### Textauszug

★ ★ ★ ★

Formel E: Stadt Bern in der Poleposition

Bern

Der Schweizer ­Lizenznehmer der Formel E sendet klare Signale: Die ­Kandidatur der Stadt Bern liegt gegenüber derjenigen von Lugano klar im Vorteil. Bis Mitte Oktober wird der Streckenverlauf klar sein.

Gute Chancen: Formel-E-Autos könnten im 2019 durch Bern flitzen.

Gute Chancen: Formel-E-Autos könnten im 2019 durch Bern flitzen.

(Bild: Keystone)

Die Stadt Bern hat bei der ­Vergabe des Formel-E-Rennens die bestmögliche Ausgangslage: «Die Kandidatur für 2019 der Stadt Bern steht für uns im Vordergrund», sagt Stephan Oehen, Sprecher der Swiss E-Prix Operations AG, welche die Schweizer Lizenz­nehmerin der Formel E ist. Das Unternehmen hat sich für ­mehrere Jahre das Recht gesichert, ein Rennen in der Schweiz zu organisieren.

★ ★ ★ ★

### Aufgabe
Tippe den Artikel über die Formel-E-Kandidatur der Stadt Bern vollständig und unverändert ab.

★ ★ ★ ★

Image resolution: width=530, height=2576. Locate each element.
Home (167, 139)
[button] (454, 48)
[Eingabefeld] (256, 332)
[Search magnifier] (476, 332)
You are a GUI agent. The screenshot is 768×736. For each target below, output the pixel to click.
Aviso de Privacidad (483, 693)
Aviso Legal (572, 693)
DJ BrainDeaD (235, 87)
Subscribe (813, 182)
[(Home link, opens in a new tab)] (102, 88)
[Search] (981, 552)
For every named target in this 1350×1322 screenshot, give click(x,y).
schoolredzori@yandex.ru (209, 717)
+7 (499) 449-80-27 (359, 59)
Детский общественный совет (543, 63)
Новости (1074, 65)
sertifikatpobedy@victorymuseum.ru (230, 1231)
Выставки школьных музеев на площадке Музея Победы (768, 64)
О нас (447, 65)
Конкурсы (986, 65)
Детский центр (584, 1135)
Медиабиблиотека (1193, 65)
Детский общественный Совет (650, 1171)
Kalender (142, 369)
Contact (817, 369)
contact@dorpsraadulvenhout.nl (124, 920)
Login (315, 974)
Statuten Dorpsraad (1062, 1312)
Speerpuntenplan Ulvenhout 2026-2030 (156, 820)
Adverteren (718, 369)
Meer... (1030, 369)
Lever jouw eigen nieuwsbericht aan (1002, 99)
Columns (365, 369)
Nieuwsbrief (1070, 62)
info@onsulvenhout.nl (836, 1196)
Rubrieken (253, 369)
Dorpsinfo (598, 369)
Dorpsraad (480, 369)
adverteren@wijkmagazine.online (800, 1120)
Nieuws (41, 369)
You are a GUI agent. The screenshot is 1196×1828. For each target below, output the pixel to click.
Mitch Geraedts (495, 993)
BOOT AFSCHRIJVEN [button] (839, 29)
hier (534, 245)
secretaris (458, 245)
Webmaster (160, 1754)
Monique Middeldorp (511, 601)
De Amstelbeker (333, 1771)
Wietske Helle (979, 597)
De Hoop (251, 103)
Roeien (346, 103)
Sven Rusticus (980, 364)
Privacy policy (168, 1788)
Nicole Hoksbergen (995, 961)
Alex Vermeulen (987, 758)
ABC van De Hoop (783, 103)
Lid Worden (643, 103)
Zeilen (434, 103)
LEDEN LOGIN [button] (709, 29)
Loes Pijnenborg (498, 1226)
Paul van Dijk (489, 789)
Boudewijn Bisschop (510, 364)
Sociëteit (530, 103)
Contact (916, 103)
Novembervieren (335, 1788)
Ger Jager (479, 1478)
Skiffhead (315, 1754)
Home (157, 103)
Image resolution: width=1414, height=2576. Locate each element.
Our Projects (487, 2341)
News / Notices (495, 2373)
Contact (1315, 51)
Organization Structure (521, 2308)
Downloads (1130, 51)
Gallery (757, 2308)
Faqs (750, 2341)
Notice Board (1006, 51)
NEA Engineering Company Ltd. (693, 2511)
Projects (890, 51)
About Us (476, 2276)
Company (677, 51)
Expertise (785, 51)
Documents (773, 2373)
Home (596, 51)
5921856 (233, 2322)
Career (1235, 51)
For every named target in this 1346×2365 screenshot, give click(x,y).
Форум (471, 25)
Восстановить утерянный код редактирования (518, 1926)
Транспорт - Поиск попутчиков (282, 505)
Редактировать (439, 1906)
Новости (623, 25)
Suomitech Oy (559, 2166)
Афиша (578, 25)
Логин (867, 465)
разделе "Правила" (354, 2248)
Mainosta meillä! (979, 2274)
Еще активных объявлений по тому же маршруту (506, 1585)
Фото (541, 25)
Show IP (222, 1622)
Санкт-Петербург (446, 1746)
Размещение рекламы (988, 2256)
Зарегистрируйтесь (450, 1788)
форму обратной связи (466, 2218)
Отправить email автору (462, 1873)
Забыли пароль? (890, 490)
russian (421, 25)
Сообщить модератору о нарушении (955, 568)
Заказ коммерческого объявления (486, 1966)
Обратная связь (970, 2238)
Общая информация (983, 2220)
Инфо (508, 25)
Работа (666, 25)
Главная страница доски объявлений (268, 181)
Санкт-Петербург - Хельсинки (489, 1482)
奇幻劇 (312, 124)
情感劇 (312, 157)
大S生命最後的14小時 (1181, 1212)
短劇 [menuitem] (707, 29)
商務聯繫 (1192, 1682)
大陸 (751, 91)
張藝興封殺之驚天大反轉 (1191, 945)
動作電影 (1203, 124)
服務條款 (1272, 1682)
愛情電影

★ ★ ★ ★

### Ergebnis
Formel E: Stadt Bern in der Poleposition

Bern

Der Schweizer ­Lizenznehmer der Formel E sendet klare Signale: Die ­Kandidatur der Stadt Bern liegt gegenüber derjenigen von Lugano klar im Vorteil. Bis Mitte Oktober wird der Streckenverlauf klar sein.

Gute Chancen: Formel-E-Autos könnten im 2019 durch Bern flitzen.

Gute Chancen: Formel-E-Autos könnten im 2019 durch Bern flitzen.

(Bild: Keystone)

Die Stadt Bern hat bei der ­Vergabe des Formel-E-Rennens die bestmögliche Ausgangslage: «Die Kandidatur für 2019 der Stadt Bern steht für uns im Vordergrund», sagt Stephan Oehen, Sprecher der Swiss E-Prix Operations AG, welche die Schweizer Lizenz­nehmerin der Formel E ist. Das Unternehmen hat sich für ­mehrere Jahre das Recht gesichert, ein Rennen in der Schweiz zu organisieren.